Sad to say, that what is really being left out in the midst of the senseless controversies are the benefits that the country gets each time the President embarks on official foreign trips.

The Speaker was obviously referring to the series of mocking remarks and accusations leveled against the President by opposition members on the professedly exorbitant dining bills incurred by the presidential party members’ luncheon during their latest New York visit.

As everybody may have noticed, the issue on that “lavish dinner” has been the subject of too much controversies that portray the Arroyo government as if it were the most extravagantly wasteful administration in all history.
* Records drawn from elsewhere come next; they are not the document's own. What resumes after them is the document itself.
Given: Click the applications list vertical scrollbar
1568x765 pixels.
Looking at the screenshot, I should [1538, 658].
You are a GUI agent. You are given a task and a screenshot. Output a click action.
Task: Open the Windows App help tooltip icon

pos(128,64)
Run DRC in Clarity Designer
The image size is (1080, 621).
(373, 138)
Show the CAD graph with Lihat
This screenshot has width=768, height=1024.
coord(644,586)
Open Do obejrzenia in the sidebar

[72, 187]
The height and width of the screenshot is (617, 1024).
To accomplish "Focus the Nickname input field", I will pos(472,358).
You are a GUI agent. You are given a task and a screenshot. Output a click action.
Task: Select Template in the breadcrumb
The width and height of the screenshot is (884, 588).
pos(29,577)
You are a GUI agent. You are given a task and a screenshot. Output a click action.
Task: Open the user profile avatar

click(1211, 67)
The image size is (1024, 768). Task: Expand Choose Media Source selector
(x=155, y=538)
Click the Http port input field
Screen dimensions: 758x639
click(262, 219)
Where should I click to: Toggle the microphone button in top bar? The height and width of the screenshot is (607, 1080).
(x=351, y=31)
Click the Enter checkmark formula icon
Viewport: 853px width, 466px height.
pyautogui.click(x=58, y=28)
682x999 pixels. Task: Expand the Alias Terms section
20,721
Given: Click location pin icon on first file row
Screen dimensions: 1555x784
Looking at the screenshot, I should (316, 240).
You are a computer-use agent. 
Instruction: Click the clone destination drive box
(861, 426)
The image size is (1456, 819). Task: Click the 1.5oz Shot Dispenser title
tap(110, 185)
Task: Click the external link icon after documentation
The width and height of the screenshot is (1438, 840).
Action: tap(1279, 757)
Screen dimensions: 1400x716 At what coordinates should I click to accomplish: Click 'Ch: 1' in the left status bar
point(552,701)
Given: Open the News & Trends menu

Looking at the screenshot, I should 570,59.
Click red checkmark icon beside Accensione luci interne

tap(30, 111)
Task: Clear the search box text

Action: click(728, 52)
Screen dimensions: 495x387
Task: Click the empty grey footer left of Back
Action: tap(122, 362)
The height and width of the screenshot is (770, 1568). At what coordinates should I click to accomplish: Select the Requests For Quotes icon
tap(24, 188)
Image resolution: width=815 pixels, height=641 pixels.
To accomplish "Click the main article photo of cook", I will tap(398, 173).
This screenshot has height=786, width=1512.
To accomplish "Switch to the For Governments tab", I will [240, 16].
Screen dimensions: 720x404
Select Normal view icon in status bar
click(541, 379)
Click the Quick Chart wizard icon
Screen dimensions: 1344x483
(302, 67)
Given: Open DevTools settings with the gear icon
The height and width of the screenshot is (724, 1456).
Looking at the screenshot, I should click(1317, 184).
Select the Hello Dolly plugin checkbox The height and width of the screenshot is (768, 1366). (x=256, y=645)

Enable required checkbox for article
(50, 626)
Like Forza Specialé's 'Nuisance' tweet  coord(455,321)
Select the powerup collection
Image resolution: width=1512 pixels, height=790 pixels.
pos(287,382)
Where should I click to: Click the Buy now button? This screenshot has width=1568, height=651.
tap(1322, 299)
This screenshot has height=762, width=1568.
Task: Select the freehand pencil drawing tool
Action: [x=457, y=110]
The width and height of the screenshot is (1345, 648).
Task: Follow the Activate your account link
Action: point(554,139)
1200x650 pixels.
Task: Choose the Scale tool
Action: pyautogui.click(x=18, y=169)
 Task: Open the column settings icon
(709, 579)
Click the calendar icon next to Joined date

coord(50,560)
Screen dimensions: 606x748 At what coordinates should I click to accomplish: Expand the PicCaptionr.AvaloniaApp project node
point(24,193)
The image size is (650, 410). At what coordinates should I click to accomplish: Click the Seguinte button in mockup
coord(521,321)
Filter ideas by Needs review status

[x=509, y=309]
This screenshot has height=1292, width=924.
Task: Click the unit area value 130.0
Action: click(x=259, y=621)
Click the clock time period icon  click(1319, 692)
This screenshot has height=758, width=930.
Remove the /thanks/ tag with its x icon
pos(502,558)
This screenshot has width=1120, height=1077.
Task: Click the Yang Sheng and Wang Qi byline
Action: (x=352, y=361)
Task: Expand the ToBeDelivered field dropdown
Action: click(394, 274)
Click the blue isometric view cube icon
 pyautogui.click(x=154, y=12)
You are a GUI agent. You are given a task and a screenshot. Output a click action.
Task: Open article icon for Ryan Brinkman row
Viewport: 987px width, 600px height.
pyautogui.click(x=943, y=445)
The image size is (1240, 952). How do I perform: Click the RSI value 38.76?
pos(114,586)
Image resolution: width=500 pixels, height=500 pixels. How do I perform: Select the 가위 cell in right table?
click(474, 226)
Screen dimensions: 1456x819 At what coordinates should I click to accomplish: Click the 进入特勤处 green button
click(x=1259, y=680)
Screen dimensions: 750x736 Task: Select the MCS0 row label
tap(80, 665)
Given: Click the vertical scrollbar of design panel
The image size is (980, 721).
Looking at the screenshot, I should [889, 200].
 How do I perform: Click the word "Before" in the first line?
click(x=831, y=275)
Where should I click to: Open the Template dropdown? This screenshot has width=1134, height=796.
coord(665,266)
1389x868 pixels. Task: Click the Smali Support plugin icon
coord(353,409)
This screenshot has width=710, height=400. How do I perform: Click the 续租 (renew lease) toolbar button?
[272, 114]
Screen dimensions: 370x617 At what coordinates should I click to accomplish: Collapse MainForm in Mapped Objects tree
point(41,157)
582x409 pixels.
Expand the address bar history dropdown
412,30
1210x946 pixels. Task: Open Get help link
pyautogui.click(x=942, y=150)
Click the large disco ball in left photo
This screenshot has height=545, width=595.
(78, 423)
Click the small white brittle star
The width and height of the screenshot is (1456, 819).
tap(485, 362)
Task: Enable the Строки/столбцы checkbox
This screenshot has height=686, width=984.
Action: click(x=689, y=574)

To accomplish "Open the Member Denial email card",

For one thing, the Commission on Audit has been asked to conduct a special audit “on the expenses of President Arroyo in her latest visit to the United States,” particularly on the $20,000 luncheon at the Le Cirque restaurant in New York.

The expenses have been declared by the protesters as “irregular, unnecessary, excessive, extravagant or unconscionable even if the bills were footed by a private entity.”

According to reports an inquiry into the same issue is also being sought through the House committee on good government.

Bayan Muna Rep. Teodoro Casino said the Commission on Audit has jurisdiction over the questioned amount under Resolution No. 83-6 issued on August 16, 1983.

In the same breadth, the United Opposition of Jejomar Binay has sought Malacanang’s own disclosure of the delegation’s expenses during the trip to prove that no taxpayers’ money was spent on the “exorbitant dinners and accommodation while in New York and Washington, DC.”

Earlier, Casino threatened to file impeachment charges against the President on the basis of the reported extravagant dinner.

But Chief Presidential Legal Adviser Raul Gonzales laughed off the impeachment threat, asserting that President Arroyo did not violate any law when she accepted the invitation of Congressman Martin Romualdez to dine at the Le Cirque in New York.

“There’s no case here,” the former justice secretary said, brushing aside Casino’s threat.

Now they are looking into the Statement of Assets, Liabilities, and Net Worth of the Arroyos.

The plot thickens.

As far as Senator Miriam Defensor Santiago is concerned, however, her advice is for members of the presidential entourage to refrain from inviting the President to lunch or dinner – not even for breakfast – in order not to get her into trouble.